Different indeed. What’s so interesting about the MIS Group story is that Sage itself was caught off-guard by the death of its largest solution provider. In a ChannelWeb followup, Sage Vice President of Marketing Dennis Frahmann says the vendor was unaware that MIS Group would close up shop on July 6. What’s wrong with this picture? He then goes on to say that it’s obviously a difficult market out there. A difficult market is one thing. Your largest partner going out of business is plain and simply a sign of a faulty channel strategy.
Sage is also telling MIS Group customers that it will work with them to identify a new solution provider they can work with. How would you like to be a Sage customer, depending on the company’s software for your most mission-critical business applications, and get that e-mail?
There’s a lot of blame to go around in this channel story. MIS Group made a foolish bet to scale its Sage business beyond all reason. And Sage was more interested in keeping other vendors out than in making sure it was cultivating a strong and stable channel force based on solutions breadth and depth.
In the end, MIS Group didn’t get a bailout from the vendor or the federal government. That may be the only difference between AIG and MIS Group. What lessons are you taking away from MIS Group’s demise? Let me know what you think is the REAL channel story here.
I'm a Sage Business Partner so my comments below are not independent.
I'm not certain where your opening paragraph of -- "First and foremost, the MIS Group tale is a classic example of why it’s just plain stupid for a solution provider to bet too heavily on one vendor. " is ever proven anywhere in your article.
Is the inference that MIS Group closed their doors based on a reliance on Sage products?
I think they represented nearly all the products offered by Sage. Maybe what you're referring to is the same thing that I also heard could have been a cause (contributor) of the collapse. Namely their heavy reliance on the contruction niche. If so, I guess too much exposure to one niche is certainly dangerous. Especially in such a poor economy as this one.
Or is the inference that MIS Group was just scaled to a point that they had too much overhead by "veteran businesspeople who are applying largely a scale business concept to a traditionally smaller business. It’s a different way."
I'm kinda going with this as the leading cause of death myself.
And exactly how is Sage more interested in keeping other vendors out than in making sure it was cultivating a stable channel?
As a small nobody VAR I'm constantly amazed that I've probably had more business education opportunities available to me than most VARs representing other publisher's. Sage is one of the few organizations that I've seen who actually consistenly run and operate leadership academies and have a very active alumni group that regularly meets to discuss how to improve their practices. Sage is also exceptionally active in the IT Alliance which is an independent group that regularly gather to share business ideas and learn more about the industry trends. The last IT Alliance meeting that I attended had probably 6 or 8 Sage executives attending. That was 6 or 8 more than any other competitors.
The above three allegations are all interesting. I'm not saying that I disagree with parts or all of them - but to lay the allegations without any type of proof seems a bit reckless.

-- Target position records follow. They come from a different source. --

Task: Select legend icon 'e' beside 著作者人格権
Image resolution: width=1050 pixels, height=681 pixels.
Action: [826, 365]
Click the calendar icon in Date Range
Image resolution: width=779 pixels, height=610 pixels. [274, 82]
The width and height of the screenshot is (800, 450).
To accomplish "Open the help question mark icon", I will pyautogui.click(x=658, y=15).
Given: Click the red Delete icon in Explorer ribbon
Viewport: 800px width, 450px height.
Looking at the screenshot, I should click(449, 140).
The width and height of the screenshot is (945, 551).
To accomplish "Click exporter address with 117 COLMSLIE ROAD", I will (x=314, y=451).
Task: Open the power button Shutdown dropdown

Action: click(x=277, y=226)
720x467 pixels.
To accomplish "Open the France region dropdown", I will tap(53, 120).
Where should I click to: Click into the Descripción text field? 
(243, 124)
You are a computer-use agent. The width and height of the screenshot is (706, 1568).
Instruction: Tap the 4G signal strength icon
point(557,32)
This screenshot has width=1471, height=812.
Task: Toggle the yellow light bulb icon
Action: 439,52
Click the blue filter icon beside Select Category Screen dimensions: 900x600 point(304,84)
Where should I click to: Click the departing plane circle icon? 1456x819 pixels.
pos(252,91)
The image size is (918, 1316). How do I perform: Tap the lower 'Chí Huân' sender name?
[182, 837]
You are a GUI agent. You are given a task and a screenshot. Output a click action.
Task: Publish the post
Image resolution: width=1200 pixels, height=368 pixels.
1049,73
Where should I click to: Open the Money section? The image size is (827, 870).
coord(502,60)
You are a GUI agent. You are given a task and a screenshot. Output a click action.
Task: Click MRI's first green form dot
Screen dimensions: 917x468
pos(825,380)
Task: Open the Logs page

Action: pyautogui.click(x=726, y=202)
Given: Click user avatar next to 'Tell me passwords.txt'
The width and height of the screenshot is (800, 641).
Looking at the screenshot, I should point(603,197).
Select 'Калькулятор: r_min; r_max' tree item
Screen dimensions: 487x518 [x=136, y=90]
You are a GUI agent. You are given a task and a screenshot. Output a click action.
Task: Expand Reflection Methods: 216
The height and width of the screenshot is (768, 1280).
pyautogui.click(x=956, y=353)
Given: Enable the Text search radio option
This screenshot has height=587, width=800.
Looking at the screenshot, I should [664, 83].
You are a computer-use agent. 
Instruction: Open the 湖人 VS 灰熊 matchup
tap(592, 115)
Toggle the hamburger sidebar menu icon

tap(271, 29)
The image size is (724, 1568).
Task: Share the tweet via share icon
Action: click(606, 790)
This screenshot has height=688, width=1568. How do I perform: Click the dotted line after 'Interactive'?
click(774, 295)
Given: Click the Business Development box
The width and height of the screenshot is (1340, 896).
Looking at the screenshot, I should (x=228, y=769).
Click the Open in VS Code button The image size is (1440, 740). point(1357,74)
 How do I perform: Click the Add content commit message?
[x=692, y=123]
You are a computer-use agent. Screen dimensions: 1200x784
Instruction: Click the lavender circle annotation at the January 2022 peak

Sage is surely not blameless. They were very obviously caught unaware - and having your two time Business Partner of The Year suddenly have their doors shut and the phone auto-attendant set to "so sorry call Sage" is not good PR.
I think the coming months will bring lots of answers to questions that many people have. There's also a huge safety net of Sage consultants nationwide that are more than capable of picking up the slack in these types of extreme cases.
Not apologizing for Sage - or MIS Group - just looking for more information to back up these allegations of how the firm came to be defunct. TX
PS - Sorry - I missed the last part of your article and I would like to suggest to you what the real channel story is here.
I believe the real story is the question - "Why didn't MIS Group reorganize" either via bankruptcy or capital contributions of the leadership team (before the site went down I counted 12 executives on the "about us" page).
Why didn't (or couldn't) this organization have re-capitalized and re-opened as a slimmed down version?
As you undoubtedly are aware, the whole valuation of consulting firms these days is recurring revenue. If MIS Group had 3k to 4k active clients then they certainly had a big pool of potential recurring revenues. Why not reorganize around that (albeit with a smaller company).
Was the company not confident in the market going forward?
Was the company so in debt that supplier relationships could have been tarnished by a bankruptcy?
Or maybe it was just as they said - classic inability to get refinancing.